Woman 90, becomes the first to get coronavirus vaccine in the UK
The first person to receive a COVID-19 vaccine as part of a mass immunisation scheme in the UK is a 90-year-old grandmother who was used to kick off a global programme that is expected to gain momentum.
Margaret Keenan, who turns 91 next week, was given the jab at University Hospital Coventry at 6:31 a.m in what has been dubbed “V-Day” in the UK.
Staff applauded her after she had received the first dose. Keenan said she felt “so privileged to be the first person vaccinated against Covid-19.”
“It’s the best early birthday present I could wish for because it means I can finally look forward to spending time with my family and friends in the New Year after being on my own for most of the year,” she said.
The initial phase of the programme is being rolled out at a network of hospital hubs around the country. The first 800,000 doses are going to people over 80 who are either in hospital or already have outpatient appointments scheduled, along with nursing home workers.
Public health officials are asking the public to be patient because only those who are most at risk from COVID-19 will be vaccinated in the early stages. Medical staff will contact patients to arrange appointments, and most will have to wait until next year.
“I think there’s every chance that we will look back on … (Tuesday) as marking a decisive turning point in the battle against coronavirus,” said Simon Stevens, the CEO of England’s National Health Service.
Professor Peter Openshaw, a world-renowned immunology expert from Imperial College London, said it’s a momentous morning.
“I think it’s absolutely fantastic that we’ve got from the first discovery of the virus to the first injections of a licensed vaccine within less than a year,” he told Euronews. “I think it’s an amazing tribute to the speed with which science can work, and also the speed with which regulators and politicians, the funders, everyone can work together in order to arrive at this point.”
But the logistical hurdles are huge. The Pfi vaccine has to be stored at minus 70 degrees Celsius and easily be separated into small batches.
In care homes there are questions over how to store the vaccine, which can only be moved four times and lasts just five days at fridge temperature.
“We don’t know yet what it looks like in terms of distribution, and next stages, but our hopes are that we can organise ourselves really quickly, get mobilised, and get our residents vaccinated as soon as possible,” said Anna Selby, Head of the COVID-19 task force at Sunrise Senior Living UK.
The UK is getting a head start on the project after British regulators gave emergency authorisation on December 2 to the vaccine produced by US drugmaker Pfizer and Germany’s BioNTech. The first shipments were delivered to a selected group of UK hospitals on Sunday.

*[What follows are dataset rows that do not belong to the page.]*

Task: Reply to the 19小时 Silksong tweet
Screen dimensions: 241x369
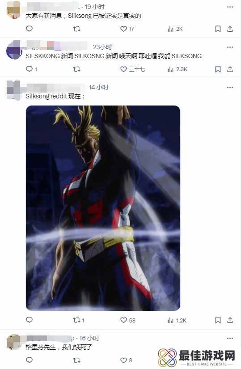Action: tap(29, 29)
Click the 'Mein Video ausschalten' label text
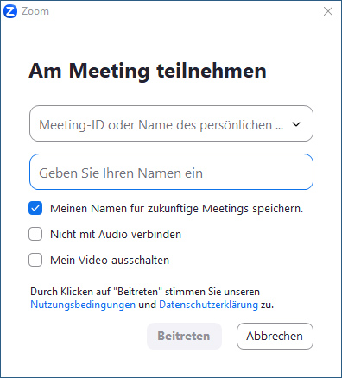The width and height of the screenshot is (342, 378). point(110,261)
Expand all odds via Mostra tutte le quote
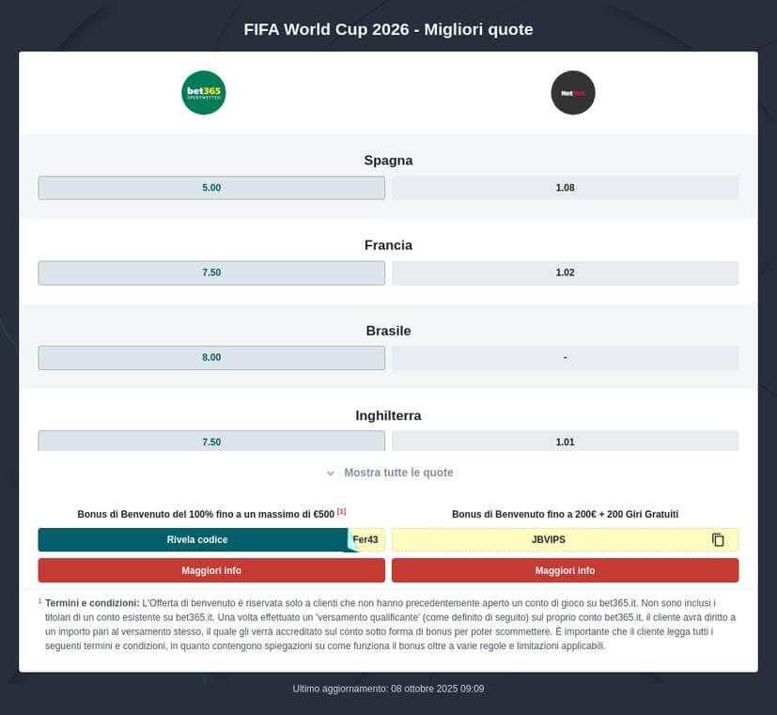 coord(398,473)
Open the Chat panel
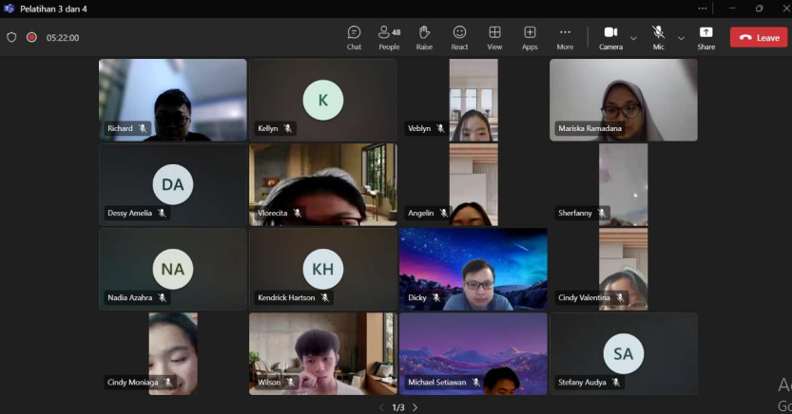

The vaccine can’t arrive soon enough for the UK, which has more than 61,000 COVID-19 related deaths — more than any other country has reported in Europe — and more than 1.7 million cases.
In England, the vaccine will be delivered at 50 hospital hubs in the first wave of the programme, with more hospitals expected to offer it as the rollout ramps up. Northern Ireland, Scotland and Wales are making their own plans under the UK’s system of devolved administration.